The property in upscale Neuilly-sur-Seine, linked to Denis Christel Sassou Nguesso, “was seized in June”, the office of the National Financial Prosecutor (PNF) confirmed after a report by investigative news site Mediapart.
However, they added that “Denis Christel Sassou Nguesso has so far not been charged”.
Citing police documents, Mediapart reported that the townhouse was bought in 2009 for 5.2 million euros ($5.2 million) before being renovated for a further 5.4 million, and was “definitely” home to Denis Christel Sassou Nguesso and his family.
One of the owners of the property holding company that owns the building is the Congolese minister’s chief of protocol, known to be one of Sassou Nguesso’s “strawmen”, the site added, citing an investigation by the OCRGDF serious financial crimes unit.

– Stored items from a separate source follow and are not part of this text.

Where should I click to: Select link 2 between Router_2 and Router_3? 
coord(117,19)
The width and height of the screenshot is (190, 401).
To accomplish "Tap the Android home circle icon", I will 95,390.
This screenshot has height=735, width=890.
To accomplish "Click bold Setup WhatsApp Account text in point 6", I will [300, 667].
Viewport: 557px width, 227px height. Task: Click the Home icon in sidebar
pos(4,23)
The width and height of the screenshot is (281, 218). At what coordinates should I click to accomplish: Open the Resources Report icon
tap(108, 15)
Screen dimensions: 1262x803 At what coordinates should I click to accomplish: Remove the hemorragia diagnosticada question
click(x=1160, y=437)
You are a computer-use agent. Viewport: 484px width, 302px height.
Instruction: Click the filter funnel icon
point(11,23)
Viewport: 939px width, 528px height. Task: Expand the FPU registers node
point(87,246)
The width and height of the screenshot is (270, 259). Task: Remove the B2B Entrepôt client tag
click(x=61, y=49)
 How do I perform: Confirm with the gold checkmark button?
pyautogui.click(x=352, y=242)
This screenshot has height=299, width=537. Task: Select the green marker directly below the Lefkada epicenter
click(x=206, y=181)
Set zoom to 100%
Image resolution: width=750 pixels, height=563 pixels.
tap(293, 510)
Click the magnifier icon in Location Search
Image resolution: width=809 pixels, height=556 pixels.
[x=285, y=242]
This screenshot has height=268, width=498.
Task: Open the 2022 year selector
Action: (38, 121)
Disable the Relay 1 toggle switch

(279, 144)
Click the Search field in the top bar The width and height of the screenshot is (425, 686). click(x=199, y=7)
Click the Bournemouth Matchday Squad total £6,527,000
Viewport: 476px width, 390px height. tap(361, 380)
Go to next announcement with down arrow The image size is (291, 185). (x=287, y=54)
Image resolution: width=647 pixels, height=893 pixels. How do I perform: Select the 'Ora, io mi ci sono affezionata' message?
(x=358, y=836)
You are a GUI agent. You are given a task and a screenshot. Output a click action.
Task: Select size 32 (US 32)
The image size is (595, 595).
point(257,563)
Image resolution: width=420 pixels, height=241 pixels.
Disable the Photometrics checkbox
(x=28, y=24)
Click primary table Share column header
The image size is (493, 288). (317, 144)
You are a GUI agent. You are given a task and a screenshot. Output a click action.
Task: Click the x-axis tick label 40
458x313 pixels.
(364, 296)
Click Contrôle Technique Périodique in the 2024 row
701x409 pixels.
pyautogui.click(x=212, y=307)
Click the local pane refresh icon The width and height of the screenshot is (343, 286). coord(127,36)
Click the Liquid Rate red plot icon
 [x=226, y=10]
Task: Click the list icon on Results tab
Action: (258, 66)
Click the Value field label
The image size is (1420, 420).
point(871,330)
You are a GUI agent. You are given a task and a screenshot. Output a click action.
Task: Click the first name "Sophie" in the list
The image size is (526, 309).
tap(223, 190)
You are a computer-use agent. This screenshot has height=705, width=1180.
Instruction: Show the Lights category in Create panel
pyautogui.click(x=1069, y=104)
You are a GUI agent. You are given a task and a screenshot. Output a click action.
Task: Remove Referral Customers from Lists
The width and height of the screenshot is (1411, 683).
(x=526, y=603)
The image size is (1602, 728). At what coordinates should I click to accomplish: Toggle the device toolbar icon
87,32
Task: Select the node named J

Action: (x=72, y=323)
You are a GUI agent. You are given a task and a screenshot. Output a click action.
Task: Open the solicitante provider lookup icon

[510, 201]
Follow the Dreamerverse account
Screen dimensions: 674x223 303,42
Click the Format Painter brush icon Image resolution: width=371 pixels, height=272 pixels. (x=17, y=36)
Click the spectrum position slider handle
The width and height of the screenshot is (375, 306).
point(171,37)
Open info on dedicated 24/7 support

“I’m outraged that France, with its history as a colonial and slave-holding great power, is now coming to lay blame at African leaders’ feet,” Sassou Nguesso’s lawyer Jean-Jacques Neuer said.
“Many very ill-gotten gains that belong to Africans are in French hands,” he added.
Neuer insisted that the investigation of his client was “political and not judicial”.
A 2007 complaint by watchdogs prompted Paris anti-corruption investigators to look more closely into the dealings of Congolese President Denis Sassou Nguesso, a former paratrooper who first came to power in the central African nation in 1979.
He and his family, as well as the Bongo family in power in Gabon, are believed to have misused public funds to acquire property empires in France.
At least five members of the Nguesso family have come under investigation since 2017.
The Republic of Congo is also called Congo-Brazzaville to distinguish it from its larger neighbour, the Democratic Republic of Congo.